With series 2, Danny Rand’s testicles seem to have finally descended. In fact, I had to redo my title for this post which was originally Jessica, Luke, and Iron Weenie…he just didn’t deserve that slam. The whining is gone and there is a hero there who seems capable and able to succeed thanks to who he is, not despite it. Alice Eve was a great addition and had some serious fun with her character and challenges. And the continuation of Sacha Dhawan’s story to drive the series was necessary and, ultimately, interesting even if a bit forced.
And, while there is some nearly unforgivable comic book logic writing particularly around police work, they manage to pull off a great series and shift in the show, redeeming it from its freshman season. After this round, I’m actually looking forward to seeing these characters and their travails again, be it here or in the next series of The Defenders. They’ve really got some stuff to work with.
I originally wasn’t going to bother writing up this late add-on to Sense8. In fact, I had avoided it fearing a huge let-down. The show was cancelled and this was a nod by Netflix to not totally tick off the fans. Who knew what it would manage to do in a single episode wrap-up?

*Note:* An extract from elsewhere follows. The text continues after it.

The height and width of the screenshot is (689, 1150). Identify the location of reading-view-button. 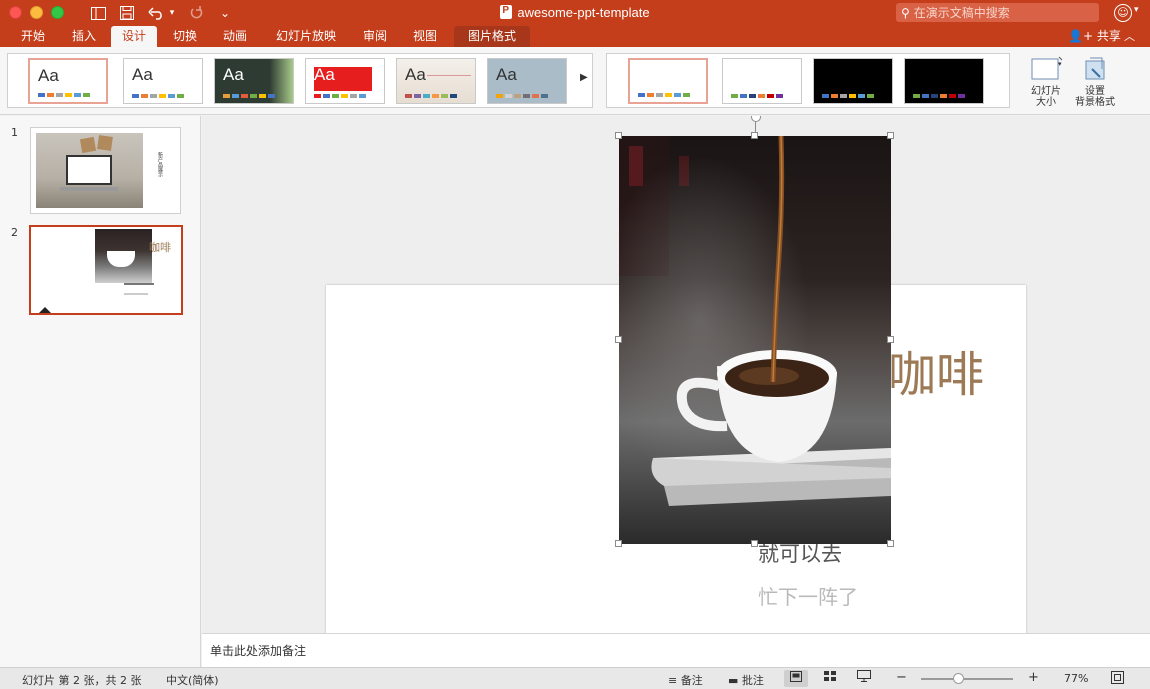
(864, 678).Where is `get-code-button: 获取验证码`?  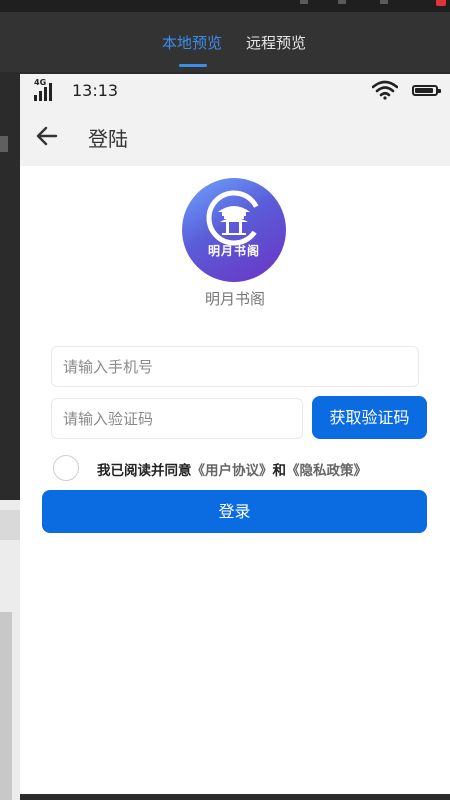
get-code-button: 获取验证码 is located at coordinates (370, 418).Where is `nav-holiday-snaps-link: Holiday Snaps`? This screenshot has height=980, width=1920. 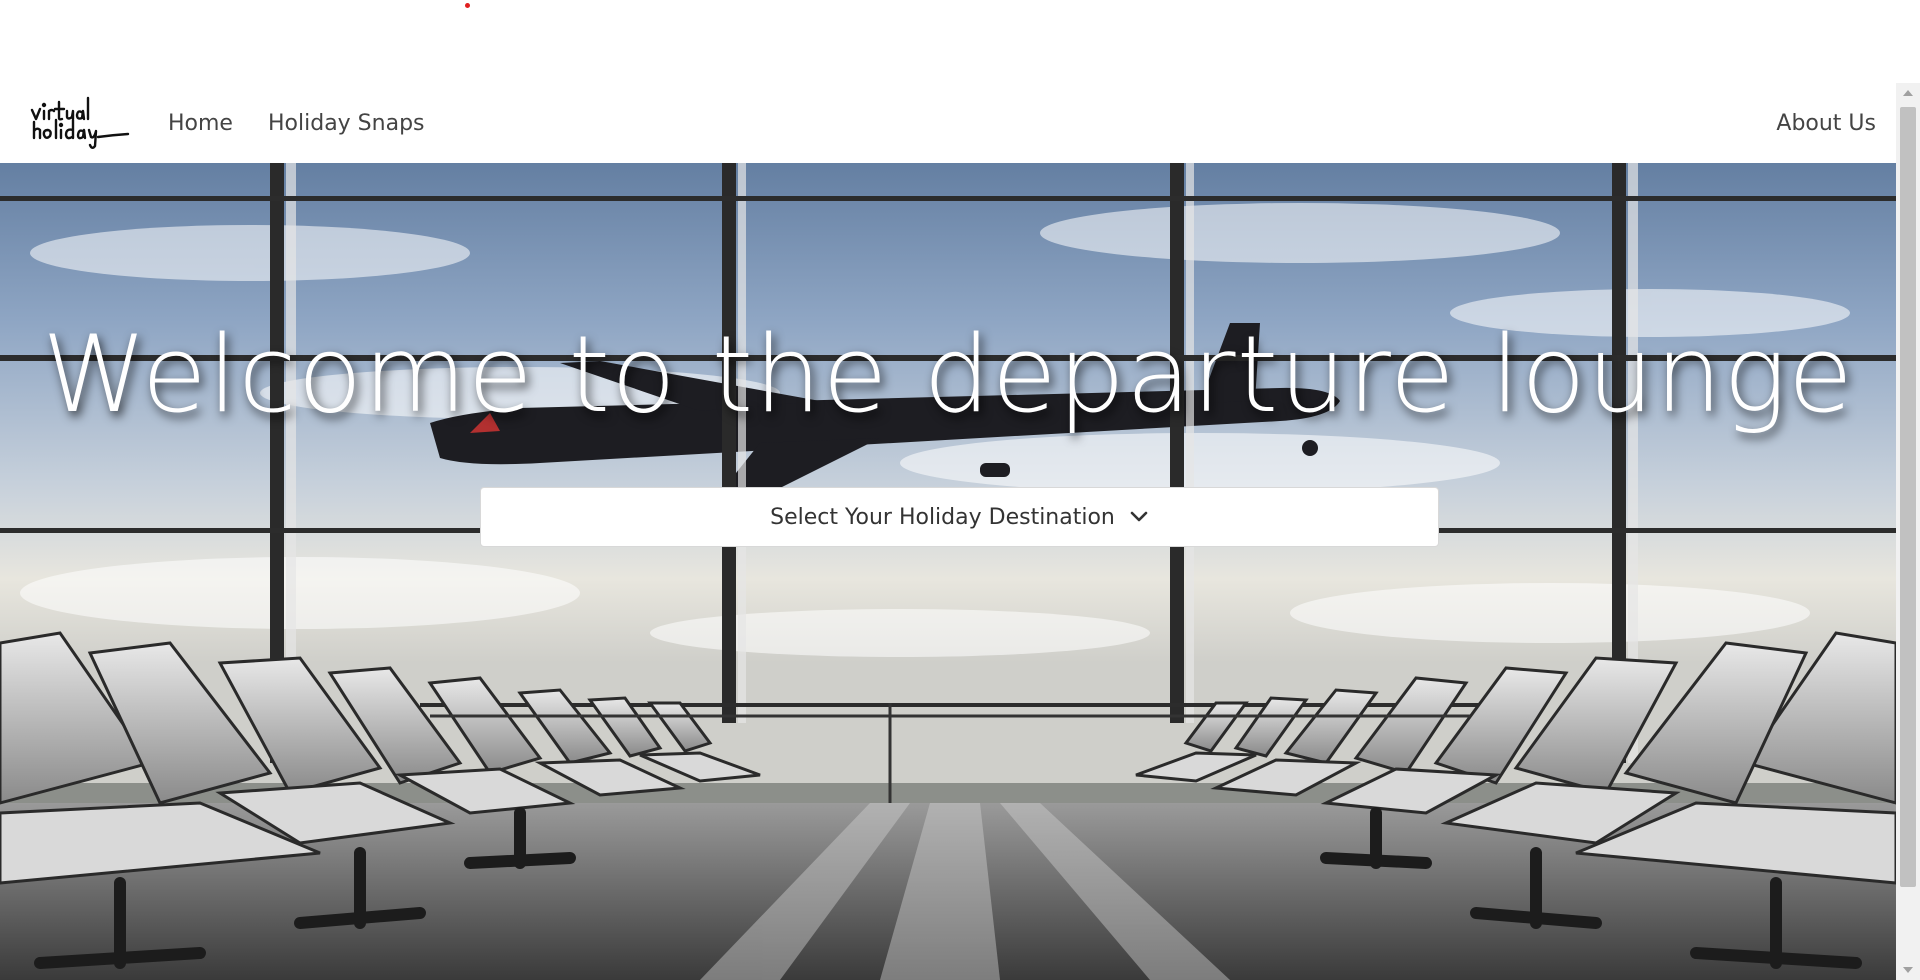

BUT, I needn’t have worried. This was a fabulous and breathless finale that ran 2.5 hours without a moment’s hesitation or break, and ends with a complete wrap up and sense of release (literally). While I still preferred the first series’ approach to the multi-cultural and multi-language issues, this finale managed to find a balance in language and culture that the second series missed in moving to all English.
If you waited like me, I do recommend rewatching the final episode (You Want a War) in the regular series to retrench you on where things were. The finale picks up directly and carries on from there. Yes, it is a bit rushed and, yes, the final image could be debated, but overall it was an amazing effort. The result compacts a huge vision into a small space in order to explain and complete the story that was intended to stretch over seasons. Honestly, it is the best we could have hoped for given the circumstances, even as we mourn what might have been for the series had it continued.
Sense8 is one of the most audacious and amazing bits of television, let alone science fiction, to ever grace the screen. The Wachowski’s, Straczynski, and Netflix (not to mention Tykwer) all need to be thanked for their bravery and talent in creating it. Someday it will be recognized for the seminal event it is, but for now, for those of us who discovered and can enjoy it, we should celebrate it and its message of hope and love.